● **Supplied material**:
##############################

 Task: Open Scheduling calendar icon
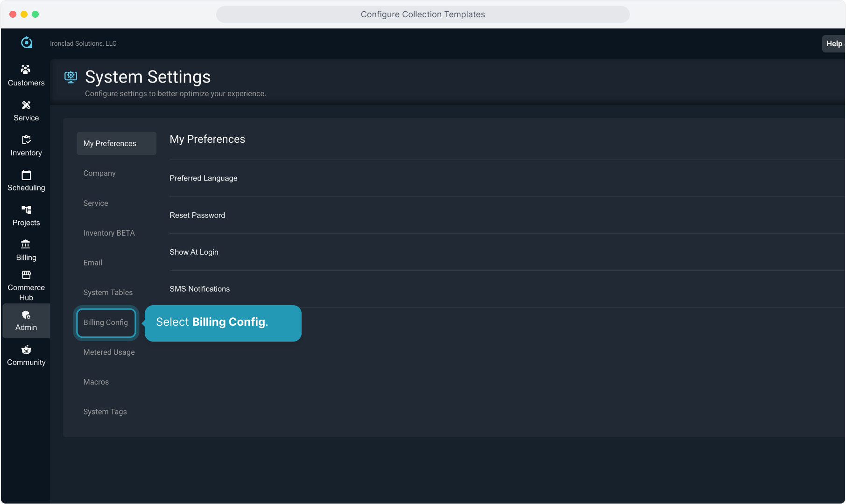click(26, 175)
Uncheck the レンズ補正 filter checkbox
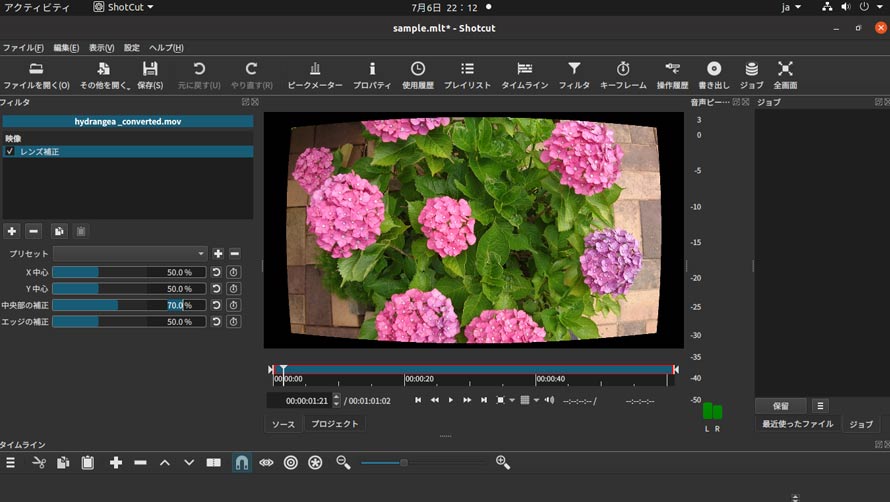Viewport: 890px width, 502px height. point(10,152)
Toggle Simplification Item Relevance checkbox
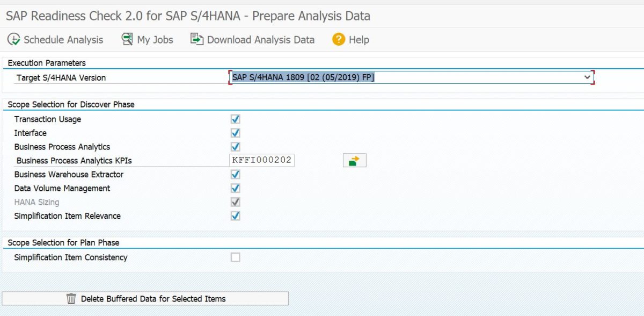Screen dimensions: 644x316 (x=234, y=216)
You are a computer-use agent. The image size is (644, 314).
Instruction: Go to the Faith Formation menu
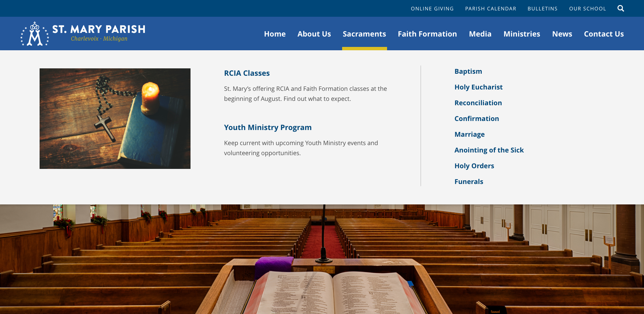(x=427, y=34)
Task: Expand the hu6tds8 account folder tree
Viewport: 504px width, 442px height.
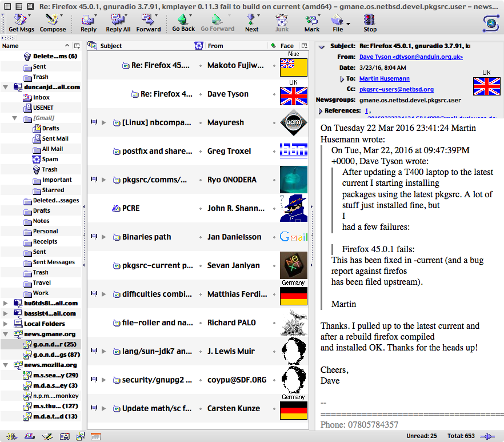Action: click(5, 304)
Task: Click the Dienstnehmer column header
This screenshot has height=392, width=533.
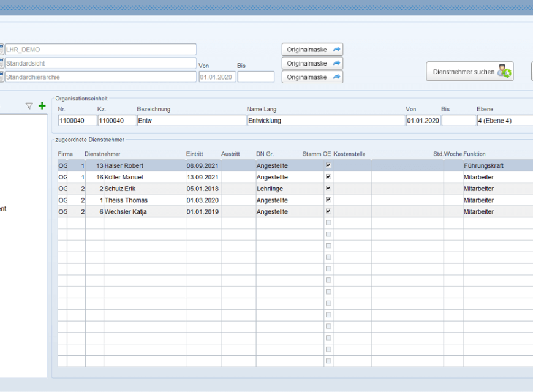Action: [102, 154]
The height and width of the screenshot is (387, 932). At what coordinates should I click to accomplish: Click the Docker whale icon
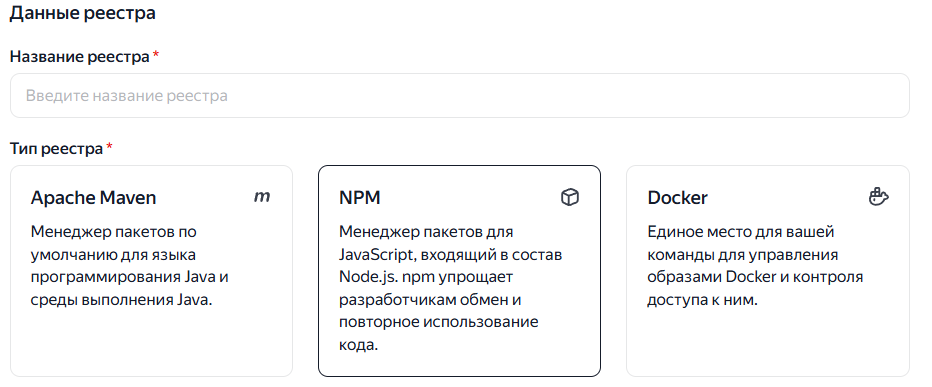tap(879, 197)
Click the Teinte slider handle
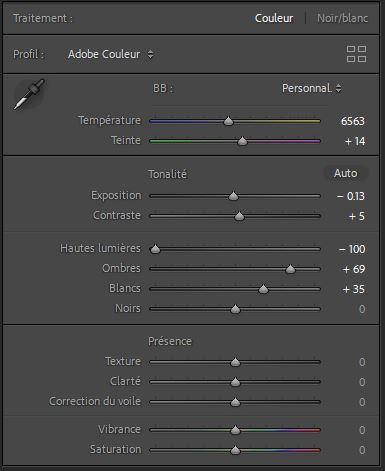The width and height of the screenshot is (385, 471). coord(242,141)
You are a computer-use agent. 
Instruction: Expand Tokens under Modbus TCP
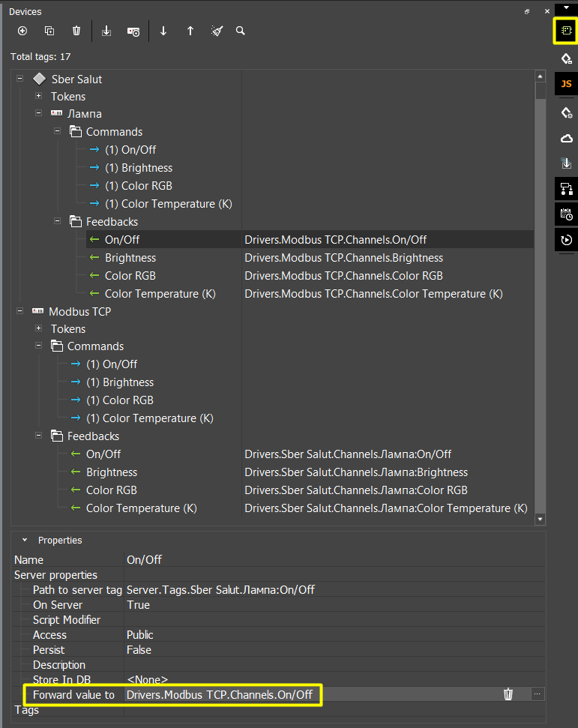pos(38,328)
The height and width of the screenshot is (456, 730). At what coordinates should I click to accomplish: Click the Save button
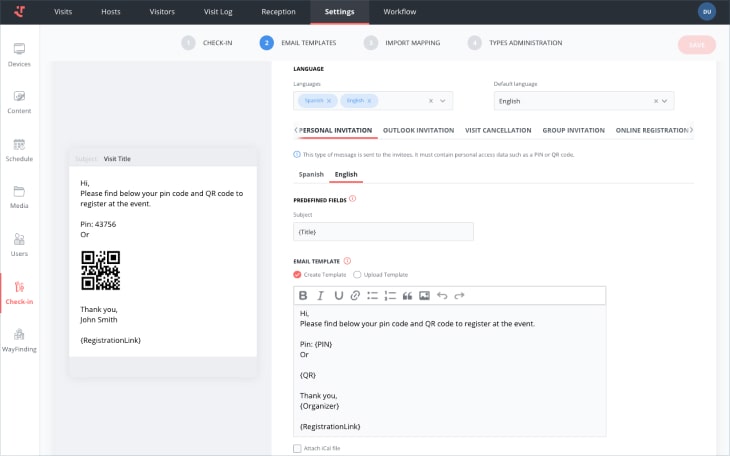coord(696,44)
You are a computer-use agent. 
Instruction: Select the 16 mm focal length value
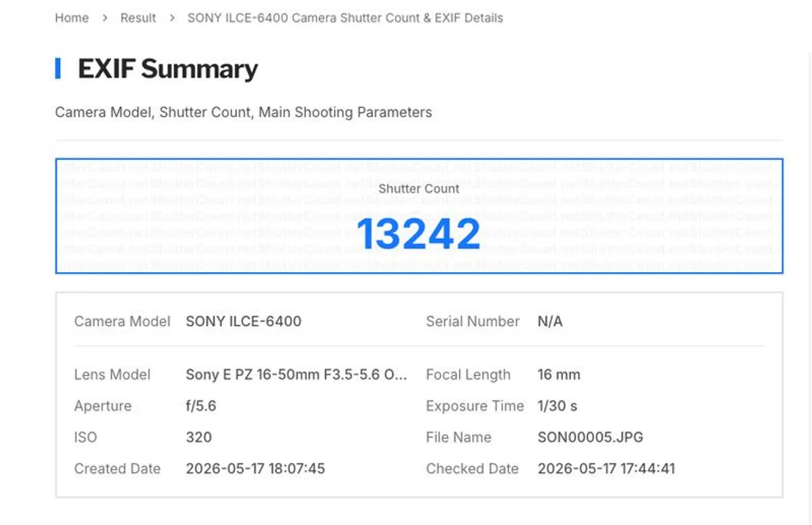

##############################

● **Aim of the task**:
Your task is to restate word for word the lines from the top of the data to the line containing "Task: Click the Dienstnehmer column header", both ends included, with every picture left out.

● **Task solution**:
 Task: Open Scheduling calendar icon
click(26, 175)
Uncheck the レンズ補正 filter checkbox
Viewport: 890px width, 502px height. point(10,152)
Toggle Simplification Item Relevance checkbox
Screen dimensions: 644x316 (x=234, y=216)
You are a computer-use agent. The image size is (644, 314).
Instruction: Go to the Faith Formation menu
(x=427, y=34)
Task: Expand the hu6tds8 account folder tree
Viewport: 504px width, 442px height.
Action: click(5, 304)
Task: Click the Dienstnehmer column header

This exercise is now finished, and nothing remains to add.